ALZHEIMER HASTALIĞI
ALZHEIMER HASTALIĞI

Alzheimer hastalığı zaman içerisinde ilerleyen, beyin hücrelerinde dejenerasyona sebep olan, bunun sonucu olarak da önce hafıza kaybına daha sonra düşünme ve dil yeteneğinde gerileme ile davranış değişikliklerine sebep olan bir hastalıktır.

Alzheimer hastalığı gelişmiş ülkelerde, yaşlı nüfusun artmasına bağlı olarak en sık görülen demanstır ve nüfus yaşlanmasına paralel olarak da sıklığı giderek artmaktadır. Dünyada ölüm nedenleri arasında dördüncü sırada olan hastalık, özellikle gelişmiş ülkelerde yüksek bakım masraflarına neden olmaktadır. Genellikle çok yavaş ilerleyen hastalığın tüm şiddeti ile görünmesinden önceki evrede önce kendisi sonra çevresi tarafından yavaş yavaş fark edilen bulgular vardır. Öncelikle "yakın bellek kaybı" ile başlayan hastalığın bu erken dönemi çoğunlukla "minimal kognitif bozukluk" olarak adlandırılır ve bu hastaların büyük çoğunluğu demans aşamasına ilerler. Başlangıç aşamasındaki hafıza kaybı, geçmiş hafızanın korunduğu, hastalığın ilerlemesi ile birlikte sıklıkla telaffuz edilmeye başlanan küçük unutkanlıkların başlaması şeklindedir. Bozukluğun ilerlemesi ile bilişsel (kognitif) yeteneklerdeki kayıp, frontal ve temporal lob işlevleri ile ilişkili, dil alanlarında (afazi), beceri gerektiren hareketlerde (apraksi) ve tanıma fonksiyonlarında bozulmaya doğru uzanım göstermeye başlar. Altta yatan patolojik sürecin yansıması olarak limbik sistem ile frontal ve temporal loblar arasındaki bağlantılarda kopmalar olur.

İlk olarak Alois Alzheimer tarafından, bir hastanın beynindeki histopatolojik değişiklikler gözlenerek tanı konulan bu hastalıkta patoloji, beyinde nörofibriller düğüm ve plakların birikmesi olarak tanımlanmıştır. Daha sonraki ileri araştırmalar, bu düğümlerin intrasellüler mikrotübül ilişkili tau proteininden oluştuğunu ve plakların da çoğunlukla kümelenmiş amiloid-β-peptidi (Aβ) olduğunu ortaya çıkarmıştır.

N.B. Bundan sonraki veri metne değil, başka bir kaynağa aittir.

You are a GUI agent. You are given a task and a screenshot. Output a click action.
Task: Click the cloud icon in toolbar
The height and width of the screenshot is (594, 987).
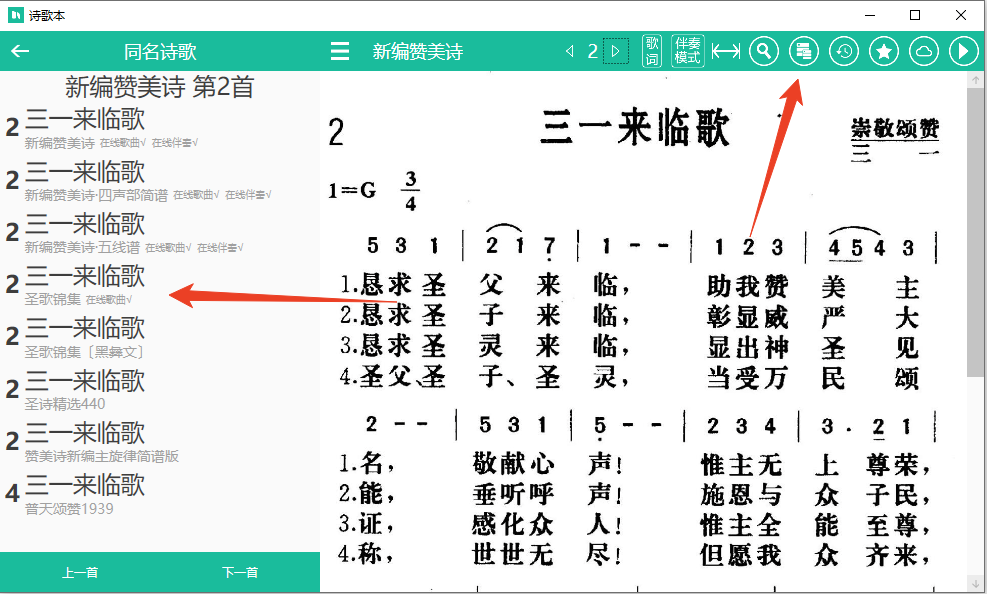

Alzheimer hastalığının başlangıç yaşı genellikle hastalığın ailevi olup olmadığını göstermesi açısından önem kazanmaktadır.

  • Ailevi olmayan grup tüm olguların yaklaşık %95-98'ini oluşturur. Daha ileri yaşlarda başlayan hastalık genellikle bu grubun içindedir.
  • Ailevi olan grup, oldukça seyrektir fakat semptomlar ailevi olmayan vakalara göre çok daha erken ortaya çıkmaktadır. Alzheimer hastalığında kalıtılabilirlik (ailesel geçiş) tahminleri %60 civarındadır. Ailesel geçişli vakalar üzerinde yapılan araştırmalar ile hastalığa bağlı 3 gen tespit edilmiştir: Presenilin 1 ve 2 (PSEN1, PSEN 2) ve Amiloid Prekürsör Proteini (APP).

Alzheimer hastalığı için tanı halen ağırlıklı olarak hasta anamnezi, fiziksel muayene, hafıza değerlendirmesi sağlayan nöropsikolojik testler, dikkat ve dil becerilerinin değerlendirilmesi, beyin görüntüleme yöntemleri ve laboratuvar testlerinin bir arada değerlendirilmesi ile konulmaktadır.

Yapılacak laboratuvar testleri arasında, hafıza ve dikkat durumunu etkileyebilecek diğer koşulların elenmesi amacı ile rutin olarak yapılan kan testleri arasında kan sayımı, karaciğer fonksiyonları, vitamin B, folik asit, tiroid testleri bulunmaktadır.

Alzheimer ve diğer dejeneratif hastalıkların tanısında ve ayırımında kabul edilen algoritma önce kandan, daha sonra ise boyun omurilik sıvısından amiloid beta 42, beta 40 ile tau proteinlerinin ölçümü ve birbirlerine oranının hesaplanması ile başlamaktadır. Bu proteinler arasındaki oranın sonucu Alzheimer hastalığı riskinin ne kadar olduğu hakkında fikir vermekte ve hastayı genetik testlere yönlendirme konusunda ilk basamak olmaktadır.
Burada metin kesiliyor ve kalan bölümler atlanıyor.